I chose not to heed those fairly clear words of warning and found out for myself that upon arrival at work after my 20 minute walk, I was indeed disgusting, sweaty, and smelly. Not the best way to start the day.
And so, I resigned myself to the fact that I would have to go indoors to keep fit and fill up some time in the afternoons after work. I headed over to Al-Massa Active, located just steps away from "Cholesterol Corner", so named for the McDonalds, Dairy Queen, Pizza Hut, Hardees, and Chilli's found around the roundabout. I'd heard that there was a good selection of classes, including spinning, you got a free 30 minute massage on joining and it was pretty convenient to work. And of course it was segregated into male and female sections.

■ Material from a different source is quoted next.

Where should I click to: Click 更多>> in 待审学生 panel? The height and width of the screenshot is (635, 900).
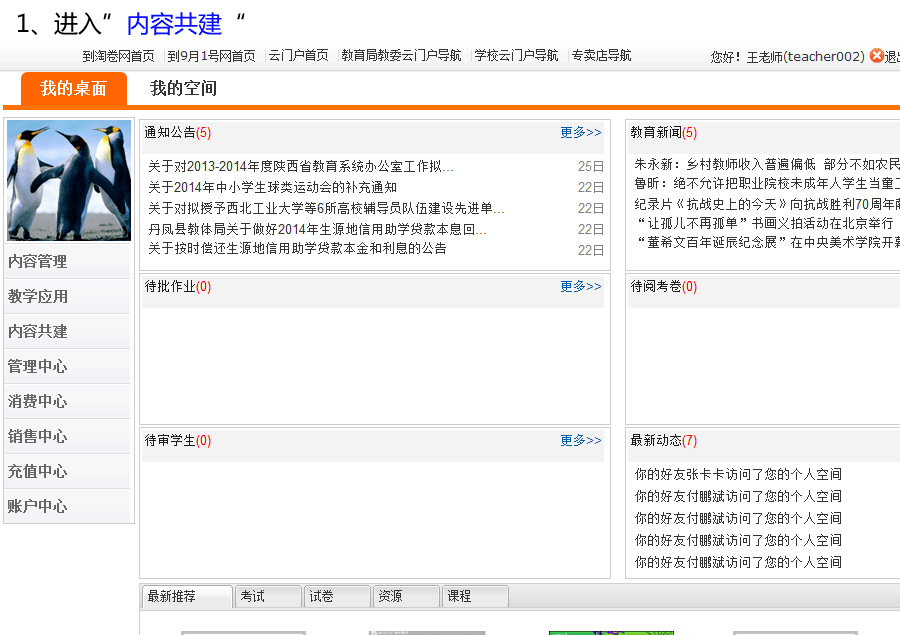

As I walked up through the Chilli's parking lot towards the stairs leading to the gym, I looked up at the huge glass window fronting onto the lot. There were about 10 treadmills, each about a foot apart, and half were occupied by men running along and watching the TV's mounted over the treadmills. I looked to the other side of the stairs and noticed another large plate glass window, except there was no way to see inside as large cream coloured drapes were pulled tightly shut across the whole height and width of the windows. That, I presumed, would be the women's section.
My hunch was confirmed as I walked upstairs and through the door leading to the women's only area - large signs in English and Arabic were plastered all over the main door "Ladies Only" and "No Men Allowed". Just in case any men should try to sneak a quick glance in there was a portable screen set up immediately facing you as you opened the door.

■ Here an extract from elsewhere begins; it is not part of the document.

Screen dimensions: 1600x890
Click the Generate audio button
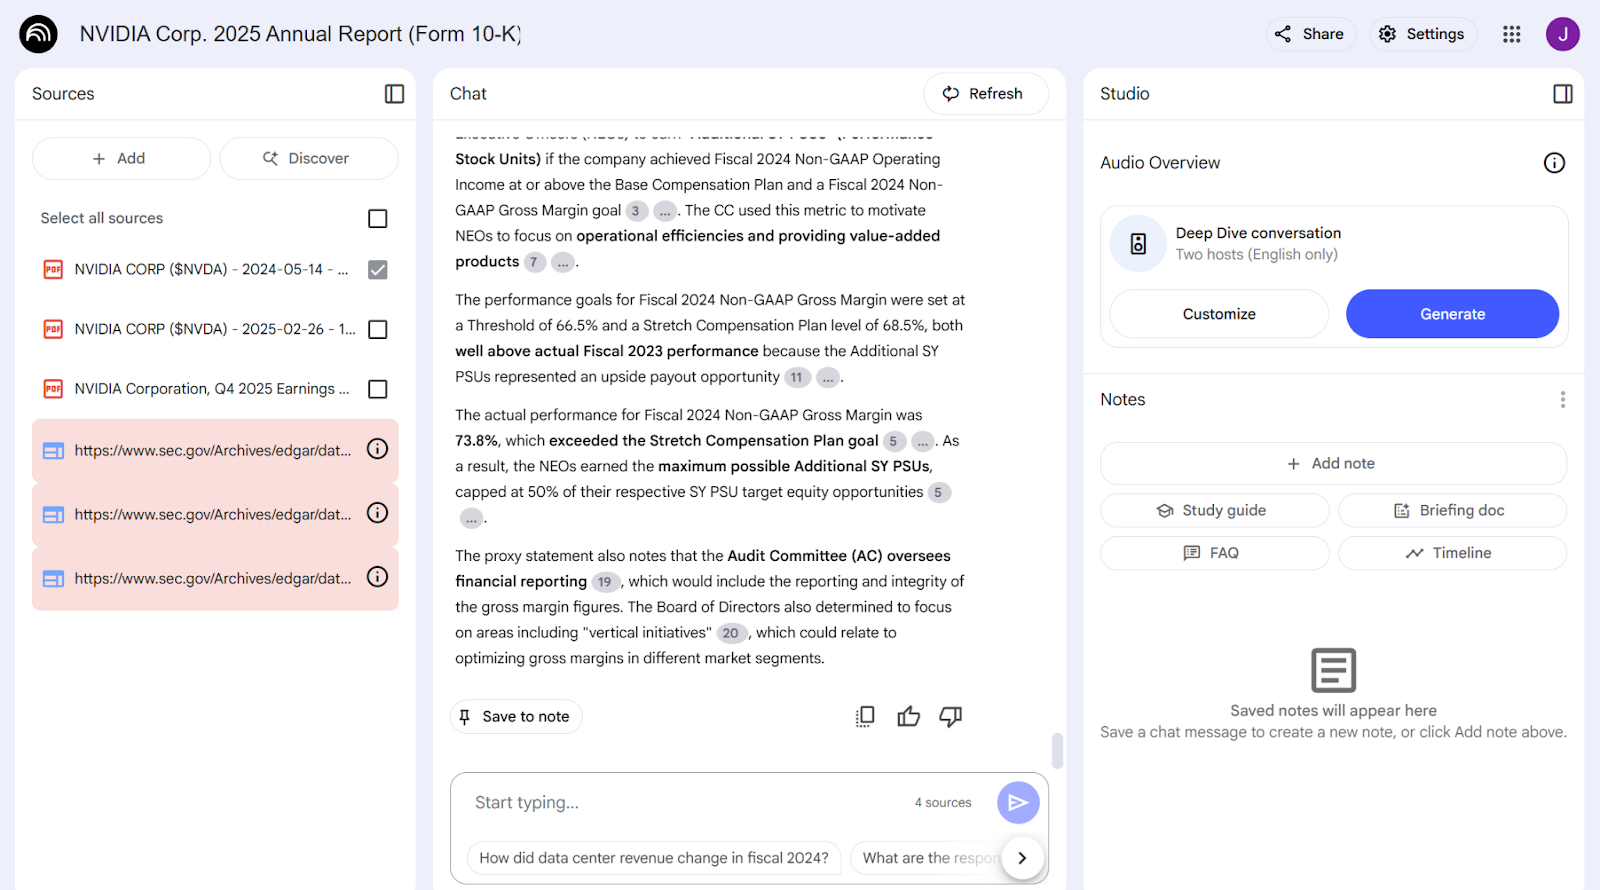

There were a couple of other prominent signs around - one kindly asked you to show modesty and use the change cubicles provided instead of changing in the common area where others could see you. I thought this was a bit of modesty overkill until one day I walked into the changeroom sweaty after a tough "Legs, Butt, Thighs" class and found a woman in a full abayah (the black gown and veil) prostrating on a prayer rug on the floor in front of my locker, obeying the mid-afternoon call to prayer. In that case I could see why stripping down and towelling off in public might seem a tad offensive. By the same token I'm not used to a change room doubling as a prayer room. At the moment I'm actually fine using the change cubicles as it gives me a chance to gulp down a bit of contraband water in daylight hours without offending anyone!

The other sign which is posted at least 2 dozen times around the gym is the one that reads "Regarding to many complains we would like to ask our members to take care of their personal cleanliness and taking a shower before and after workout." I can't help but wonder what kind of complaints were received that they needed to be so emphatic about this message?

It's strange to see the women at the gym unveiled and looking just like anyone else in an aerobics class. When they are veiled and out in public there is a certain enigma and mystery about them - the only distinguishing feature is often their style of sunglasses and the embroidery on their abaya. I always feel like they have a secret of some kind that they are hiding some beautiful mysterious feminine element or something. I guess this is my own romanticism of the culture, I romanticize it because of the freedom I have to choose what I wear, and should I want to wear an abaya I have the choice to do so. If I wanted to take my abaya off when the temperature was above 30 degrees, I could do so. So this notion of mystery is really quite na´ve on my part, but still I guess I feel a little bit surprised every time I see a woman unveil herself to reveal someone who looks so...normal.